Wednesday, July 13, 2011

Derecho! and the July Roof Garden

The derecho that slammed Chicago Monday morning brought winds of up to 75 mph. Our summer 2011 weather had already featured pummeling hail, evidence of which can be seen on the tobacco leaf at upper right in this photo. 
Even the tough eggplant leaves show battle scars. Still, we feel lucky. While the derecho was over as quickly as it hit, it knocked out power to some 900,000 people. My sister north of Chicago remains without power three days later.

We made it through with a bunch of broken tomato leaf stems, despite my tying up our current crop more conscientiously than any previous year. I started this after early-season high winds snapped a Black Prince tomato in two at the main stem. The weather is weird, with string and scissors more necessary than ever.


On to some happier pix. Here's a Matina tomato (Reimer's Seeds) setting some nice early fruit. I love this tomato for our region. While larger fruit is nice, Matina's a reliable bearer...and always one of the first. Thanks to far-flung GRGer Russ for buying those first seeds.

A Valencia tomato (Johnny's Seeds) across the roof--click to enlarge. It's a beautiful thing to see fruit emerging from flower.
 Rampant tomatillos shading out the okra in the adopted earthboxes
Nice crop forming up.

Jimmy Nardello peppers.

Little bells peppers proliferating.

This year I brought a jasmine plant to the roof and put it in a SIP (center below). 

It took a while to establish but now scents the melon-pepper run like heaven. Remains to be seen if it will grow up the PVC arch I've guided it onto.

Here's our old friend agretti. Planted April 6, it's taking its time and I nibble judiciously, still hoping for seed for 2012.

The joker and jester lettuces from Wild Garden Seed are going to seed, and yet there's no detectable bitterness to the leaves. What a beautiful lettuce. Definitely growing it again next year.

The lettuce sits amongst the going-to-seed lineup.

Tomatoes are all flowering and moving toward fruit, though there's some leaf curl I'm not happy about (and I'm not showing you pictures of it either).

Pepper and melon run...

The cool-weather greens run, transformed to hold beans, tobacco, extra tomatoes, and Erik's Greek squash.

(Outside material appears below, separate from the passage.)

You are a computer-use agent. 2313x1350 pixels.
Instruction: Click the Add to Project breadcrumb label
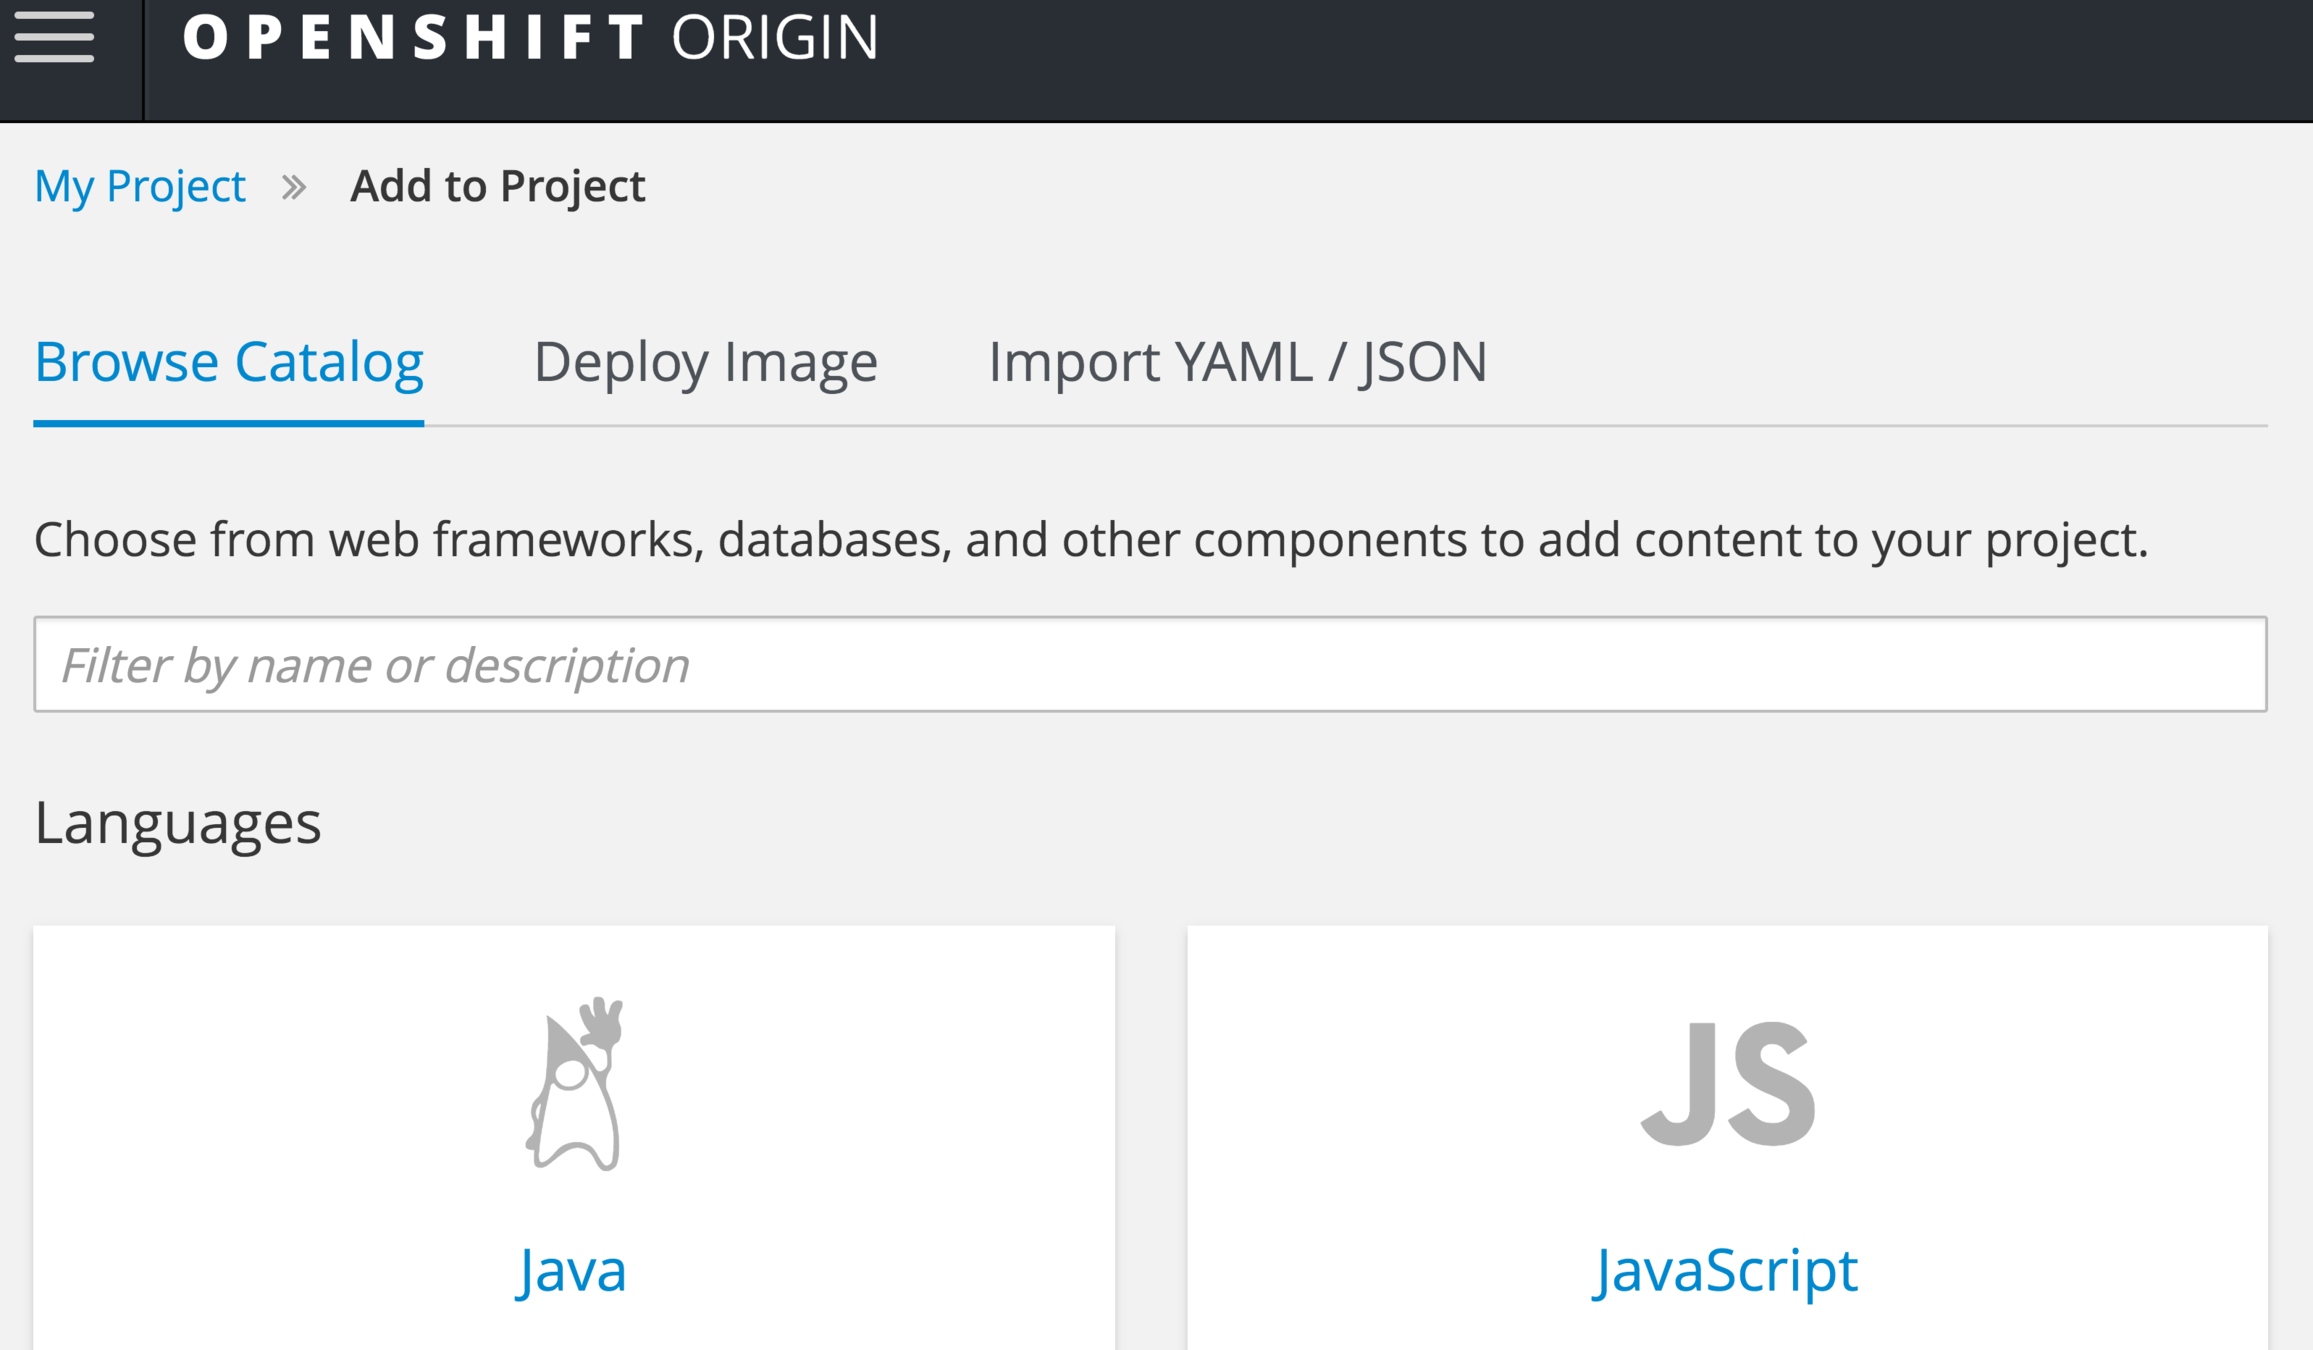click(x=497, y=186)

Once I knew a guy who said: What's lookin' good 'sides you, me, and the weatha?  It's a beautiful, moderate summer day. How's your garden growing?

5 comments:

Alison said...

And here I thought I knew every weather term there was. Thanks for schoolin' me on the derecho. Sorry your weather's been so challenging.

Debbie said...

Chicago has had some incredible spring/summer weather this year and us gardeners have had to practice a lot of patience! Your garden seem to be doing well despite all that it's been through.

H2 said...

Derecho was new to us too.

Its power was breathtaking. It even sloshed giant Lake Michigan by pushing water all the way across to the east...before it returned, prompting a seiche warning.

Debbie, you're right. We're lucky despite the challenges, but the predictable gardening patterns of the past may be gone and I'm just realizing how reassuring they were.

Ben Czajkowski said...

Well, at least there has not been a tornado.

......yet!

Just kidding!

H2 said...

OK, Ben, I'm remembering you said this!